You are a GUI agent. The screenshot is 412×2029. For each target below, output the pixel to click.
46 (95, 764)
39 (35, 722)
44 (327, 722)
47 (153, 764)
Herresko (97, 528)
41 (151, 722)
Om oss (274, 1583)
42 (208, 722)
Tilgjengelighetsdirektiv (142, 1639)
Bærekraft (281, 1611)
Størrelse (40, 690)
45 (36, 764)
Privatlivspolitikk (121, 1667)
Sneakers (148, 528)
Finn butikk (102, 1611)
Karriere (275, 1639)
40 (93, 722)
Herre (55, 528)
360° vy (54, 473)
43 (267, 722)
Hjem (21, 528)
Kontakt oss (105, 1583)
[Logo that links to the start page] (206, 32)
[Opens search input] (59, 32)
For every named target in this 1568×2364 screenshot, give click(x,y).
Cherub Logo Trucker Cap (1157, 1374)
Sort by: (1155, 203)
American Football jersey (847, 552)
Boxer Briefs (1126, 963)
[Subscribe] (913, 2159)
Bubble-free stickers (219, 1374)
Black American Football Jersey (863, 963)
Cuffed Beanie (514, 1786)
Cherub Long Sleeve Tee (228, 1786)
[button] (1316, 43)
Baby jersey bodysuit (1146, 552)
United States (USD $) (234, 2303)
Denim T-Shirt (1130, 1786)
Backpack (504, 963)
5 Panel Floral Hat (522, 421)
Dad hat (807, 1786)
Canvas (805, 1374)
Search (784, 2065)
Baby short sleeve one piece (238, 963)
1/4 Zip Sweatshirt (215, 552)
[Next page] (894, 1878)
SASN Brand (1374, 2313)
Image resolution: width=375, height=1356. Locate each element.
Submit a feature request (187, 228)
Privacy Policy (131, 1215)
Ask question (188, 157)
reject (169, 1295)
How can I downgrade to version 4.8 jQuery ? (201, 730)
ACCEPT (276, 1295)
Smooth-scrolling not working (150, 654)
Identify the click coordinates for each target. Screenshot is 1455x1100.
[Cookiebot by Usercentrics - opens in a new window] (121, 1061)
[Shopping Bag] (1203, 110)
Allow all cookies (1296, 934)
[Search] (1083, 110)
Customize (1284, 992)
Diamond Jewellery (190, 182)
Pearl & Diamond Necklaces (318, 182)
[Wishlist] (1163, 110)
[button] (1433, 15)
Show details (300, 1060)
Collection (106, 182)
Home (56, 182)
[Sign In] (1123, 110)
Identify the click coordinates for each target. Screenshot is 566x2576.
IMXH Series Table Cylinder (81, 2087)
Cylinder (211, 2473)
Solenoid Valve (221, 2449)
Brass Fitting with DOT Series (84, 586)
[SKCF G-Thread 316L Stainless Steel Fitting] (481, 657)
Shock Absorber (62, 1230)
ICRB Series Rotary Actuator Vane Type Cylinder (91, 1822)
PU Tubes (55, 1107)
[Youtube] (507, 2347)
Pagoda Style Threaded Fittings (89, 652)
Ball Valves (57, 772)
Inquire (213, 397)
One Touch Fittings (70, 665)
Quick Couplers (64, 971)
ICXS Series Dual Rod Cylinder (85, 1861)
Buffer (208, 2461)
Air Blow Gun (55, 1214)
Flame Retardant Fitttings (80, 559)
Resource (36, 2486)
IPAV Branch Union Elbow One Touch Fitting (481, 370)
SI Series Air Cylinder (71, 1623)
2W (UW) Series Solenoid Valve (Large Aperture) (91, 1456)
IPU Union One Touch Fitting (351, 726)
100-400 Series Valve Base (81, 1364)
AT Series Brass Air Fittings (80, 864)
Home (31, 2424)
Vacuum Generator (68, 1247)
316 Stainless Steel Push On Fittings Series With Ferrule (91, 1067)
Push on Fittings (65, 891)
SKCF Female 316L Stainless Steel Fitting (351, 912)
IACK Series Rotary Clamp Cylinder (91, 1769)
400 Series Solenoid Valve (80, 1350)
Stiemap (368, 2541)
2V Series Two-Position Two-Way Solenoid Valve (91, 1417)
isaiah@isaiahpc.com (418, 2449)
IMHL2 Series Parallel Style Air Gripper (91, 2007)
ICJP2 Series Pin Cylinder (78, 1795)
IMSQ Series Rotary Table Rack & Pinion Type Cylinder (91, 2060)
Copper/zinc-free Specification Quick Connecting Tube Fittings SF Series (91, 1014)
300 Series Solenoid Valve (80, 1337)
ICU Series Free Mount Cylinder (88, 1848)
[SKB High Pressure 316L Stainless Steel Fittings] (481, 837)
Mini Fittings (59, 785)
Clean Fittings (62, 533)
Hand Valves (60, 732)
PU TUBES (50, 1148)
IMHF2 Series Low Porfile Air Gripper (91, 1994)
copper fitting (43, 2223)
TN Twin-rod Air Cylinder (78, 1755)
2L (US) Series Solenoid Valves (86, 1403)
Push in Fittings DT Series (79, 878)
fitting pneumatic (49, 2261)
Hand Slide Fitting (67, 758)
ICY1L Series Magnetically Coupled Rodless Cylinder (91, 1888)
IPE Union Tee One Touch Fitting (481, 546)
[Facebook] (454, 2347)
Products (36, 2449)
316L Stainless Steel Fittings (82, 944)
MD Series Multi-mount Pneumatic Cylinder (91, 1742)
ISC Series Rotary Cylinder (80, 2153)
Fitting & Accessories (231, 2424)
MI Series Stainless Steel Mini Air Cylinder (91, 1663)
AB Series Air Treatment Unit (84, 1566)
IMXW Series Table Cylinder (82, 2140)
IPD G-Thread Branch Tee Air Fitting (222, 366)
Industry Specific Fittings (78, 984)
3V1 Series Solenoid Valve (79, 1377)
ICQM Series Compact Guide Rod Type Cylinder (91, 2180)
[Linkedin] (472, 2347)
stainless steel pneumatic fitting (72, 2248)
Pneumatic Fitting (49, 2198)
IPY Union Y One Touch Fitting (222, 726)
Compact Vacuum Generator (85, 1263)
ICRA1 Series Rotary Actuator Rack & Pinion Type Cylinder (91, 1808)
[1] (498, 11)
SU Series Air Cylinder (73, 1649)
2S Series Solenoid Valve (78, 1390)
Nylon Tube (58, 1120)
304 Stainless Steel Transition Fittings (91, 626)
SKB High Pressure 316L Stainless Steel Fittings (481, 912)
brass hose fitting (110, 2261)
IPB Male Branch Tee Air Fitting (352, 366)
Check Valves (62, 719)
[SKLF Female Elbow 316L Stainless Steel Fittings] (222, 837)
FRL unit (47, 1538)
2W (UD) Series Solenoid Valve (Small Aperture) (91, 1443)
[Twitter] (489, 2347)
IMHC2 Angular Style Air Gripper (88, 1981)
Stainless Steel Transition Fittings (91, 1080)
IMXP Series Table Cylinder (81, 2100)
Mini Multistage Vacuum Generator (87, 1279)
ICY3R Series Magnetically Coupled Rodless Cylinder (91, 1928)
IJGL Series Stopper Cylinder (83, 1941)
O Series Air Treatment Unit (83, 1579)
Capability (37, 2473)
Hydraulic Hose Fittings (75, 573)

* * * * * * *

▶ _Activity_
Could you set down, exactly as written, the lines above between the one holding "Fitting & Accessories (231, 2424)" and the one holding "[Linkedin] (472, 2347)", inclusive, and nothing more?

▶ _Solution to this problem_
Fitting & Accessories (231, 2424)
MI Series Stainless Steel Mini Air Cylinder (91, 1663)
AB Series Air Treatment Unit (84, 1566)
IMXW Series Table Cylinder (82, 2140)
IPD G-Thread Branch Tee Air Fitting (222, 366)
Industry Specific Fittings (78, 984)
3V1 Series Solenoid Valve (79, 1377)
ICQM Series Compact Guide Rod Type Cylinder (91, 2180)
[Linkedin] (472, 2347)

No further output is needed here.